Por Héctor Farina Ojeda (*)
Los contrastes endémicos que vemos en América Latina y que se evidencian con cada informe o estudio que habla de la pobreza, la desigualdad o la precariedad en la que vive gran parte de nuestra gente, nos confrontan con nuestra forma de entender una sociedad y nos obligan a repensar en los orígenes de estos males y en las posibles soluciones que podríamos proponer. Nos enfrentamos a escenarios en donde hay muchos sueños y esperanzas, pero también a obstáculos frente a los que nos faltan elementos fundamentales para sobrepasarlos.

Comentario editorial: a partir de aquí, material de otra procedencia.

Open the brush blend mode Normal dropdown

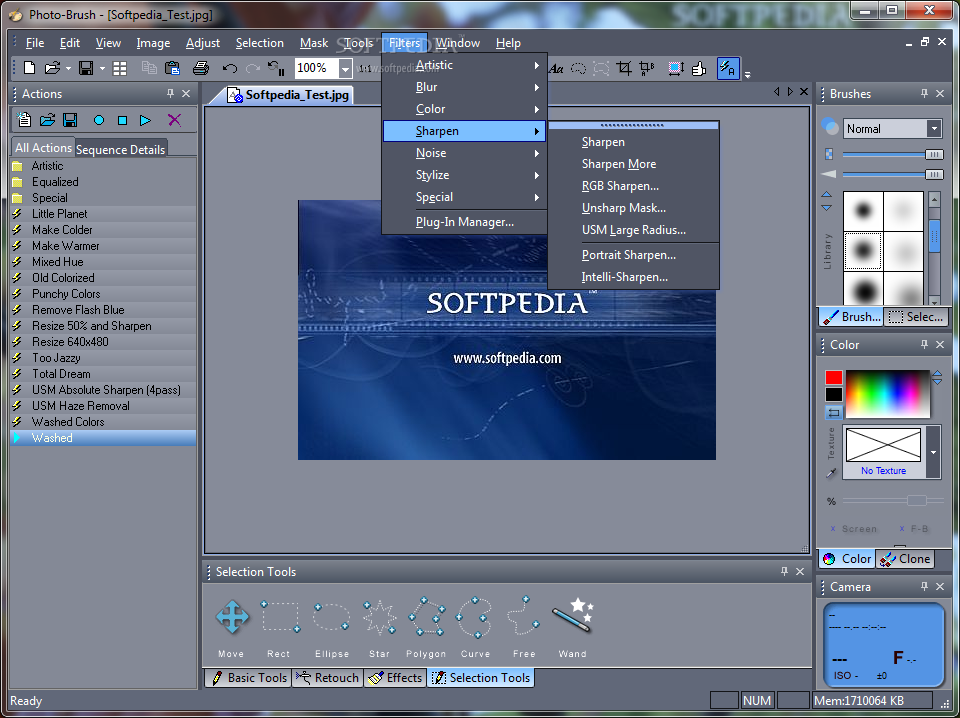click(x=934, y=129)
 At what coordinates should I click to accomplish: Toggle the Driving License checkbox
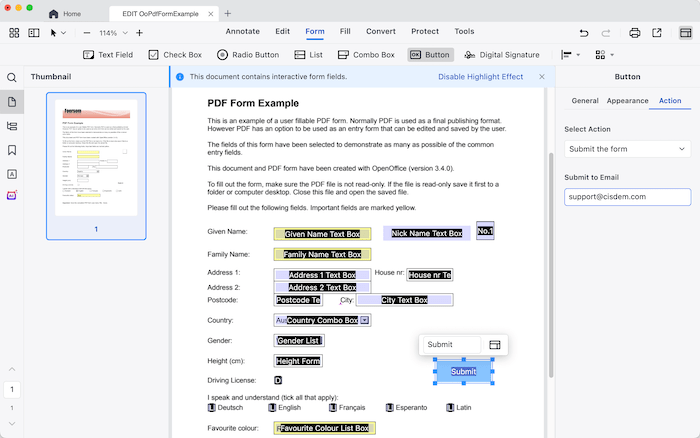[x=278, y=381]
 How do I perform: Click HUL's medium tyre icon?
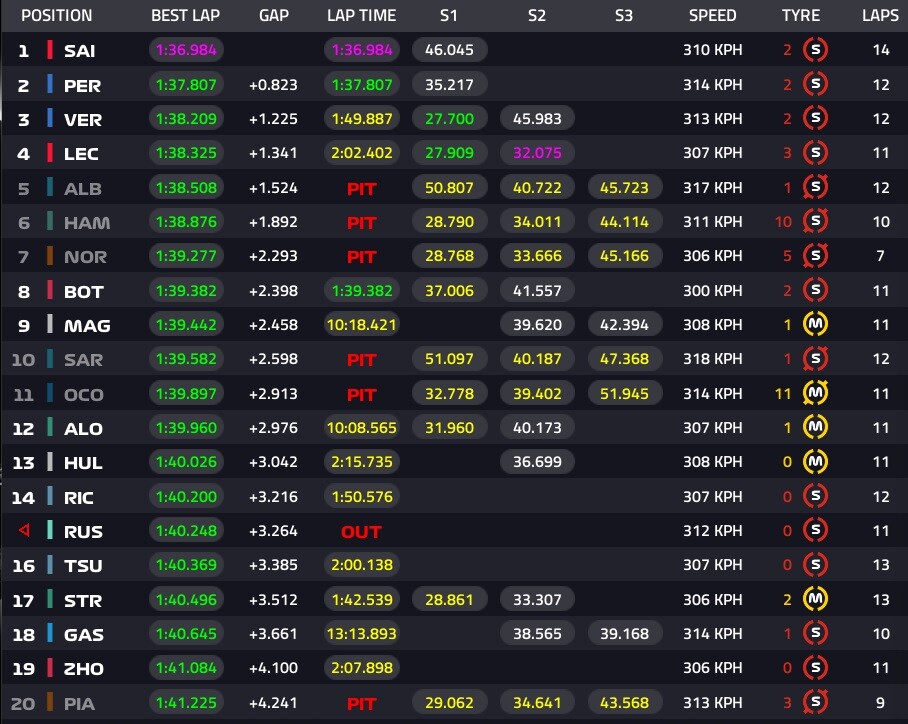pos(815,462)
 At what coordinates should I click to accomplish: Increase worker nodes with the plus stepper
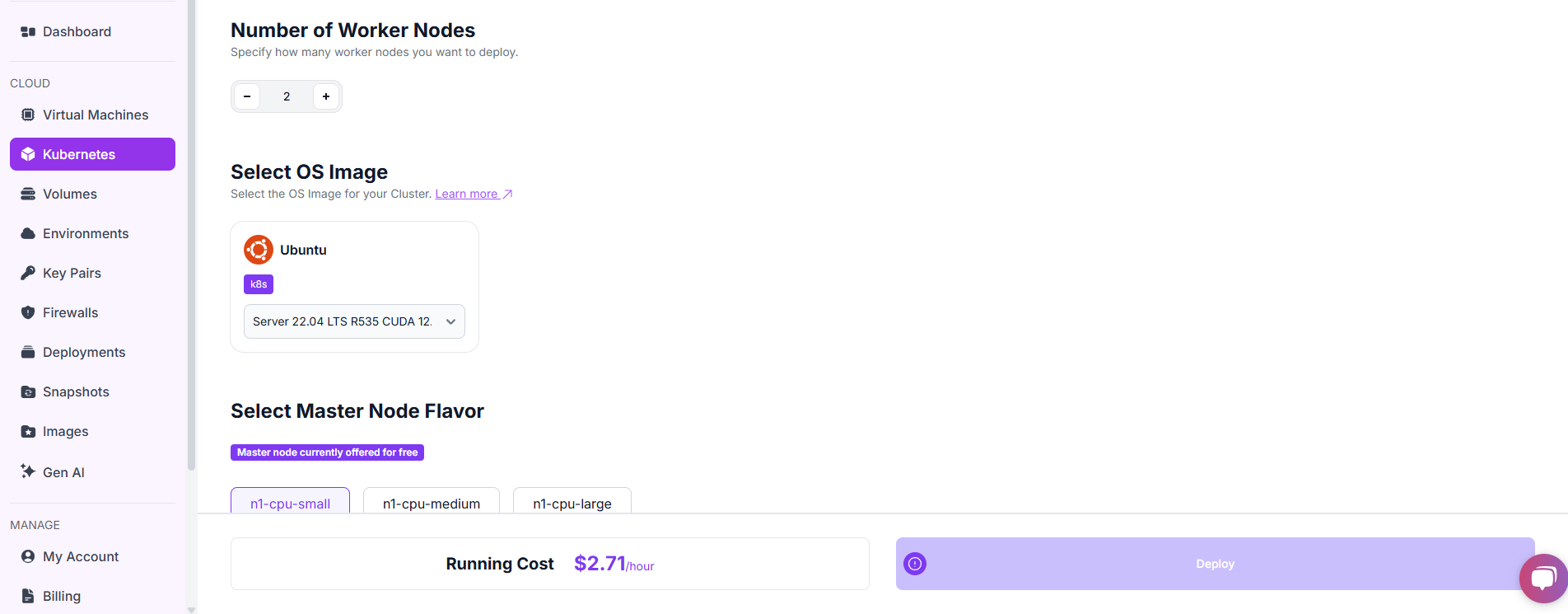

Pensar en los males de países como Paraguay implica hurgar en nuestros sistemas de formación, en la construcción de nuestros perfiles como personas y como profesionales, para ver hacia dónde vamos y qué tipo de valores son los que nos acompañan en el proceso de hacer de un país un lugar de justicia, trabajo, desarrollo y armonía. Y es en este contexto en donde se produce un sesgo que limita a nuestra gente en cuanto al acceso a las oportunidades para construir una vida con salud, empleo y progreso.

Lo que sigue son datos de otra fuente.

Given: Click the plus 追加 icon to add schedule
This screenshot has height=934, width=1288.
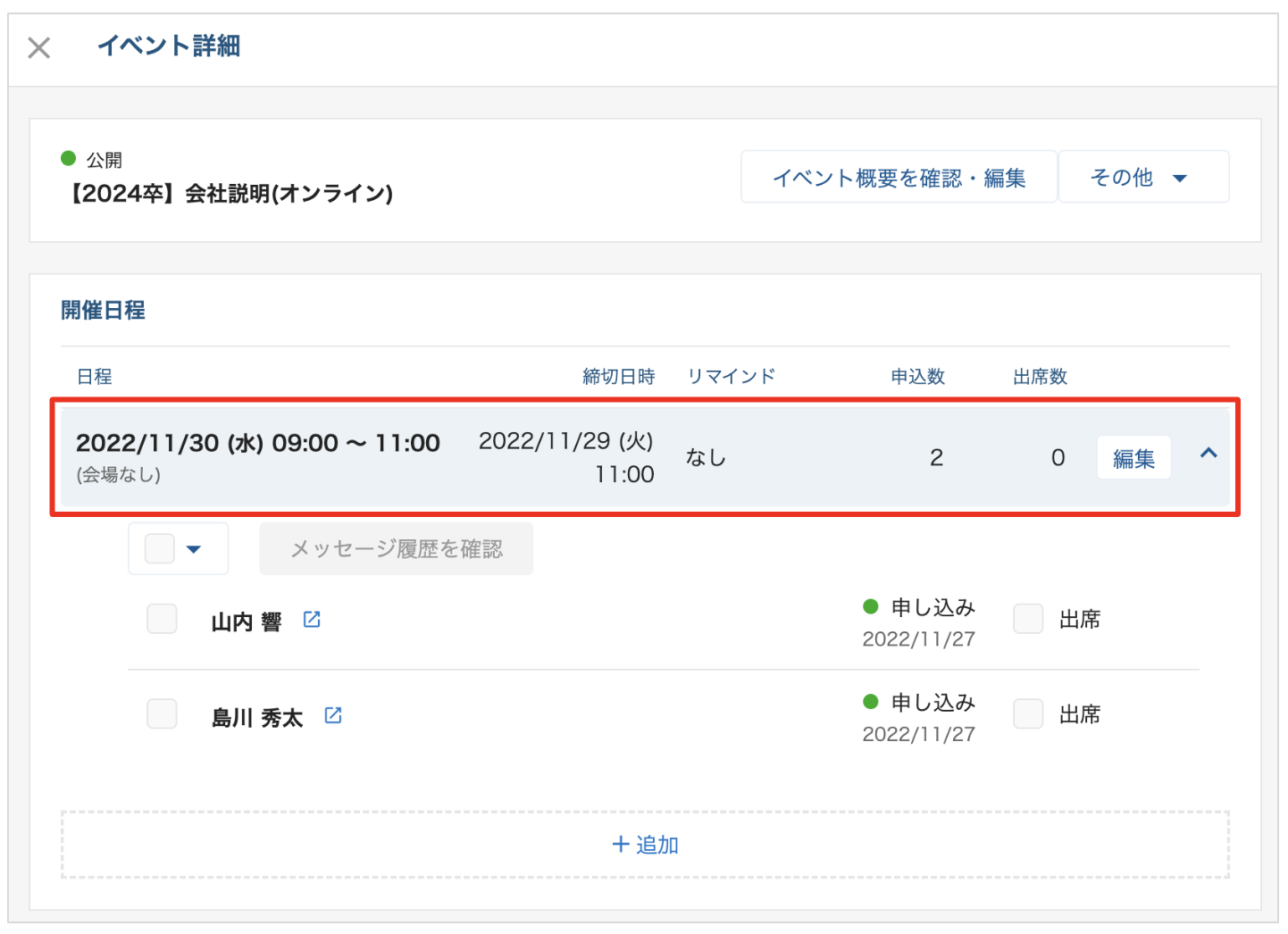Looking at the screenshot, I should [x=621, y=845].
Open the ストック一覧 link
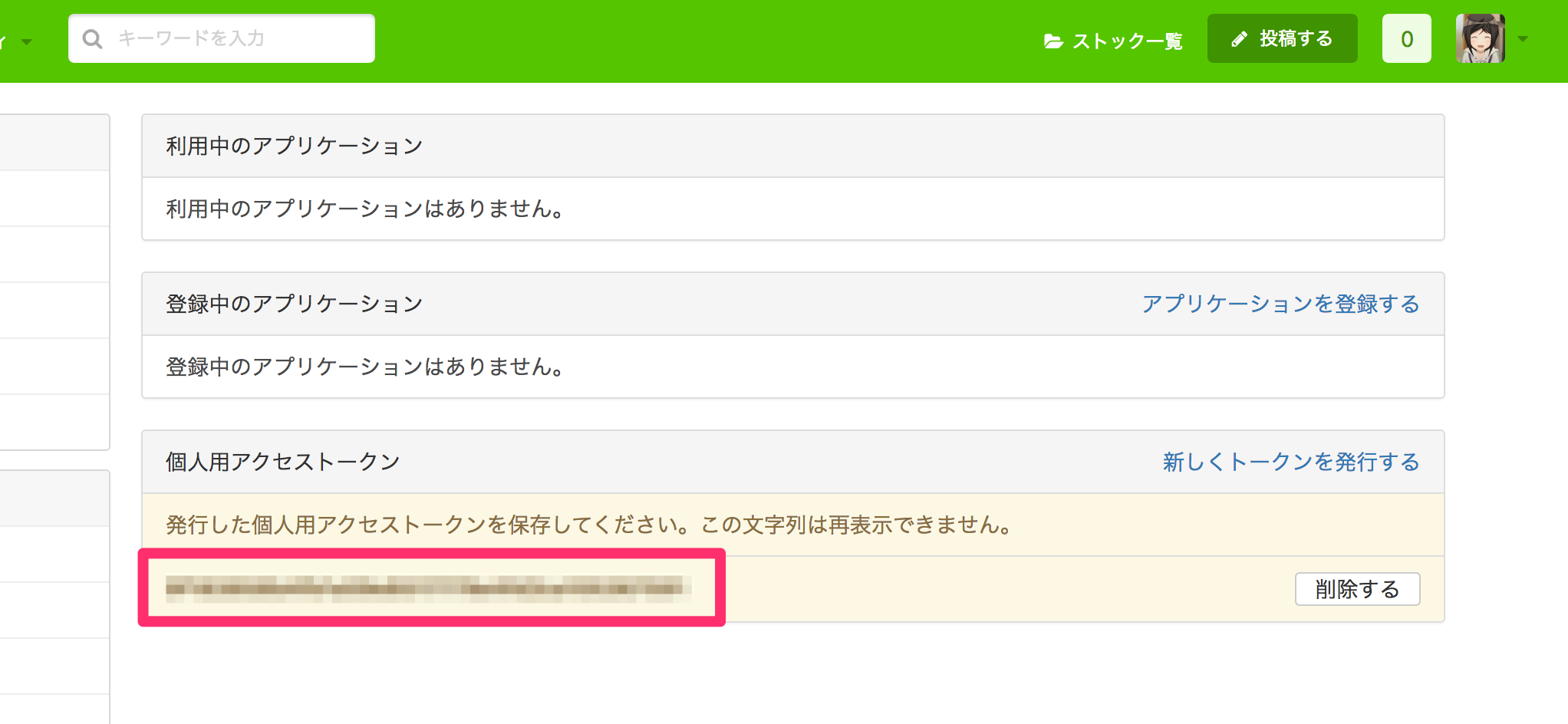 [1114, 40]
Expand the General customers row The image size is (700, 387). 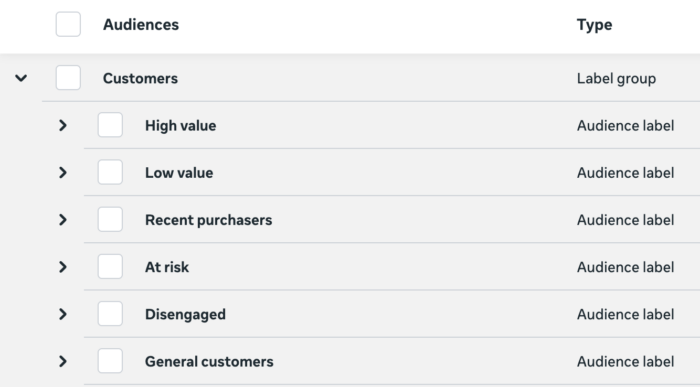(63, 362)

El rezago educativo, en el desarrollo de la capacidad de pensar y hacer de las personas, es el principio de la inequidad en cuanto a las oportunidades que tenemos para construir un proyecto de vida. Siempre tiene la ventaja aquel que tuvo una mejor preparación, en tanto siempre queda relegado a puestos secundarios aquel que no recibió una educación de calidad o simplemente que no tuvo acceso a un sistema formativo. De ahí que en un mundo en donde el conocimiento es sinónimo de riqueza, los de menos educación sean los condenados a padecer los males de la marginación, la pobreza o la escasez de empleo.
Es por eso que la migración no es una solución, ya que aunque se cambie de país, se ingrese a una economía que genere más empleos y con mejores niveles de ingresos, de igual manera se sigue en desventaja debido a la mala calidad de la educación: con menos capacitación, los empleos que se pueden lograr son los más precarios, los más dependientes de un sistema y los que menos probabilidades tienen de favorecer el progreso. Es un hecho que ya no basta tener un empleo, sino tener los conocimientos necesarios para evolucionar en la medida en que la competitividad lo exige, de manera tal a no ser sobrepasado y terminar relegado en el mercado laboral.

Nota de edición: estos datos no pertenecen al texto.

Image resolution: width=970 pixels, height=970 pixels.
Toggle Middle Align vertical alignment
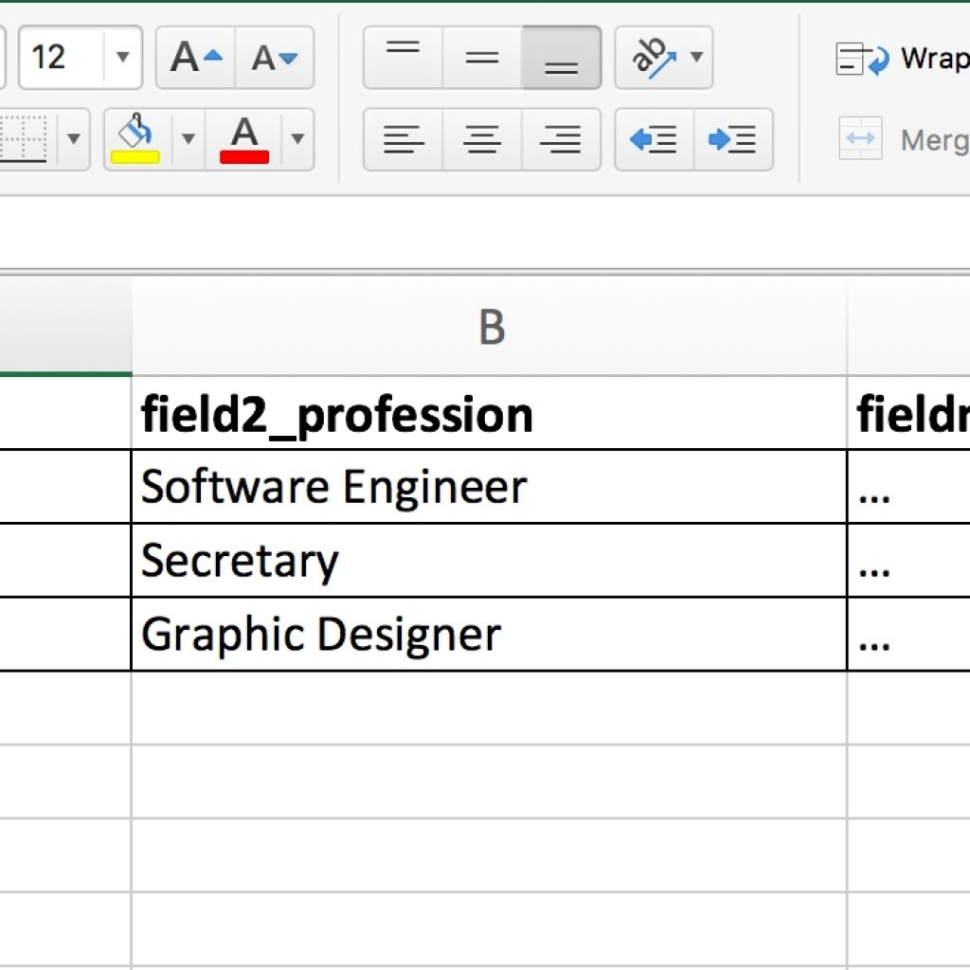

Ya no es sólo cuestión de ingresos. Aunque la economía crezca, aunque por momentos el flujo de la riqueza llene de bonanza las arcas de nuestros países y nuestros bolsillos, no habrá forma de convertir esto en un mejoramiento de la calidad de vida si no contamos con el conocimiento, la preparación y la madurez resultantes de un proceso de formación. En América Latina deberíamos saber esto, ya que estamos llenos de riquezas naturales y flujos de dinero, pero al mismo tiempo vivimos en medio de la pobreza, la exclusión y el atraso.
Mientras no mejoremos la calidad de nuestra educación y no hagamos que nuestros profesionales estén a la altura de los profesionales de otros países, el escenario de oportunidades no será justo para nosotros, pues estaremos en inferioridad de condiciones de acceder a los lugares a los que aspiramos llegar. Si realmente queremos oportunidades verdaderas, tenemos que incubarlas a partir de un fuerte desarrollo de nuestro conocimiento y de nuestra propia capacidad de hacer.
(*) Periodista y profesor universitario.
Desde Guadalajara, Jalisco, México.
Especial para la revista Ecos, de Paraguay.